Piercamillo Davigo (Ansa)

Lettere

No all'immobilismo come unica forma di legalità consentita

Chi ha scritto al direttore Claudio Cerasa

Al direttore - Piercamillo Davigo, indomito difensore della fede giustizialista, è tornato a ribadire in tv la sua idea dello stato di diritto. Secondo l’ex pm, un ufficiale di polizia giudiziaria dovrebbe recarsi, sotto copertura, nel luogo in cui si assegna un appalto. E senza perdere tempo dovrebbe arrestare l’imprenditore risultato vincitore. Non crede, caro Cerasa, che questa mentalità, purtroppo diffusa nelle procure, contribuisca in modo significativo alla difficoltà di “mettere a terra” il Pnrr? Con tanti cordiali auguri.
Giuliano Cazzola

Fino a quando il nostro paese non si impegnerà al massimo per evitare di fare dell’immobilismo l’unica forma di legalità consentita, continueremo a essere una repubblica inefficiente, lenta, flemmatica, di colpevoli non ancora scoperti, fondata più sul lavoro delle procure che sul lavoro degli italiani. 

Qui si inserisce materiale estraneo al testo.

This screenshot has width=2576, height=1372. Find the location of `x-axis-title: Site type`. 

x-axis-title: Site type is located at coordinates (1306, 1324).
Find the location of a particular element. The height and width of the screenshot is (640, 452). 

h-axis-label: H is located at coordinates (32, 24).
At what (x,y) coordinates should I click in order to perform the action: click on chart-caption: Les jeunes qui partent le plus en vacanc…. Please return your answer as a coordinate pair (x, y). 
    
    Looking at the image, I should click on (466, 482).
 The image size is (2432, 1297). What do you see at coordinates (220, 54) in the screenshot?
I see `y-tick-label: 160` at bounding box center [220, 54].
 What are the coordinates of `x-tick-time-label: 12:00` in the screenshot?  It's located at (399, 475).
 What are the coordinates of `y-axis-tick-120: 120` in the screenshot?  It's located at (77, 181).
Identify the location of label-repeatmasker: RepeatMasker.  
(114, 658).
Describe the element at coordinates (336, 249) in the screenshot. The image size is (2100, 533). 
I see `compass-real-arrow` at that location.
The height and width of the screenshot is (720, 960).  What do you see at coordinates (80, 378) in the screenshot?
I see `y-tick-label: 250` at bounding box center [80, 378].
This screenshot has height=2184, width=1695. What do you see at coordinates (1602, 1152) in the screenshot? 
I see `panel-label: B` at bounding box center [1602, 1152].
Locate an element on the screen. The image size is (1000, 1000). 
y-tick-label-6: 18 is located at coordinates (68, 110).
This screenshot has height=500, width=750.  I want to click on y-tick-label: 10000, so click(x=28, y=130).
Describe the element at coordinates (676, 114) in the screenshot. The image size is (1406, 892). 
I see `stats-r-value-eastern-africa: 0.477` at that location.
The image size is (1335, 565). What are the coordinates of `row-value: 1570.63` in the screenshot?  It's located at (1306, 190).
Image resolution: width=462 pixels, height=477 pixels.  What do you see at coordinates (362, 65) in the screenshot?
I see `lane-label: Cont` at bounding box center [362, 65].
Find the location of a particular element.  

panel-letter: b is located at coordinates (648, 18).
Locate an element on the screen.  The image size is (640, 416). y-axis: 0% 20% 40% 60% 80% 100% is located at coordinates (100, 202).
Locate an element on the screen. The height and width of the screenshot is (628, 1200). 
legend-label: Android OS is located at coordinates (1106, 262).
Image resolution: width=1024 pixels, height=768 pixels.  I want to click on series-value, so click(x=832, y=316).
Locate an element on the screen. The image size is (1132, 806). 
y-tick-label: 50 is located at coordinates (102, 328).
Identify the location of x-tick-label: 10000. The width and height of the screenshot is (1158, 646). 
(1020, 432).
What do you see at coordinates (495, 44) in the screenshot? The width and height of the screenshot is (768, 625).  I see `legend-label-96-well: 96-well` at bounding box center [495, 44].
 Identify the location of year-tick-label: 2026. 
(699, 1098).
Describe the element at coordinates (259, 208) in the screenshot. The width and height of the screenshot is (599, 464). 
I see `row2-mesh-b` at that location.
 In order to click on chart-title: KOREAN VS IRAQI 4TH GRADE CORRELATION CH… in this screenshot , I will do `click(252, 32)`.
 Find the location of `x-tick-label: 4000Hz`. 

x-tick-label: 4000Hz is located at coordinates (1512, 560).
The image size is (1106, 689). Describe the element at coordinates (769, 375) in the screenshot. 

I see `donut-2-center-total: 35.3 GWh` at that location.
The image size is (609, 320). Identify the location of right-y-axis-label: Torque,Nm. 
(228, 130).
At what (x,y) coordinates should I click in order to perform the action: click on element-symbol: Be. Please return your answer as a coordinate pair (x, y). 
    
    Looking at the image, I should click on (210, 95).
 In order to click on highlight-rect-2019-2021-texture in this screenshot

Al direttore - Forse chi ha la mia non più verde età ricorda un bel film di Nanni Loy, “Mi manda Picone” (1982). Racconta la frenetica ma vana ricerca di un operaio delle acciaierie di Bagnoli, scomparso in ambulanza dopo essersi dato fuoco davanti al Consiglio comunale. Lo spettatore scopre lentamente, attraverso un viaggio tra i misteri di una Napoli che è la trasparente metafora dei vizi nazionali, che quell’operaio faceva mille mestieri diversi e aveva molte vite differenti. In altre parole, la sua identità sociale non era chiaramente definita, ma era ambigua e sfuggente, quasi inafferrabile. La sensibilità artistica del regista aveva colto acutamente la mutata percezione del lavoro di fabbrica, ormai vissuto come un ripiego e non più come motivo di orgoglio. Dopo un decennio di lotte straordinarie che ne avevano celebrato la centralità, la classe operaia sembrava sulla via del tramonto, come già era stato intuito dai vignettisti di Cipputi, la tuta blu sfidata dalla modernità, e di Gasparazzo, il proletario disincantato e scansafatiche. Quarant’anni dopo, i sette milioni di dipendenti con qualifiche operaie continuano a essere considerati figli di un Dio minore dalla sinistra politica italiana. Ricevono meno attenzione di quei giovanotti fanatici che si divertono a imbrattare la “Barcaccia” di Bernini o le tele di Van Gogh. Eppure non dovrebbe essere difficile capirlo: senza riconquistare il voto (in larga misura e non da ora perduto) di chi sgobba nelle attività manifatturiere non si va da nessuna parte. 
Michele Magno


Al direttore - Il fatto che anche dal mondo bancario viene l’evidenziazione delle conseguenze non positive di una linea rigoristica di politica monetaria per i problemi che ne derivano in materia di rischio di credito, sofferenze e crediti deteriorati in genere – si vedano gli interventi dell’Abi di Antonio Patuelli – dovrebbe fare riflettere anche a Francoforte. In effetti, i vantaggi che possono derivare alle banche in termini di redditività dall’innalzamento dei tassi ufficiali sono più che bilanciati dagli impatti anzi detti, dalla minusvalutazione dei titoli, dal conseguente impegno a rafforzare il patrimonio. E ciò senza considerare gli impatti possibili sulla stabilità finanziaria e sul sostegno di imprese e famiglie. E’ sperabile che nella seduta di maggio del direttivo della Bce prevalga finalmente la linea  ragionevole, calibrata di esponenti quali, innanzitutto, Panetta, ma anche Visco. Diversamente, i danni non sono immaginari, tutt’altro. Con i migliori saluti. Auguri sentiti di buona Pasqua.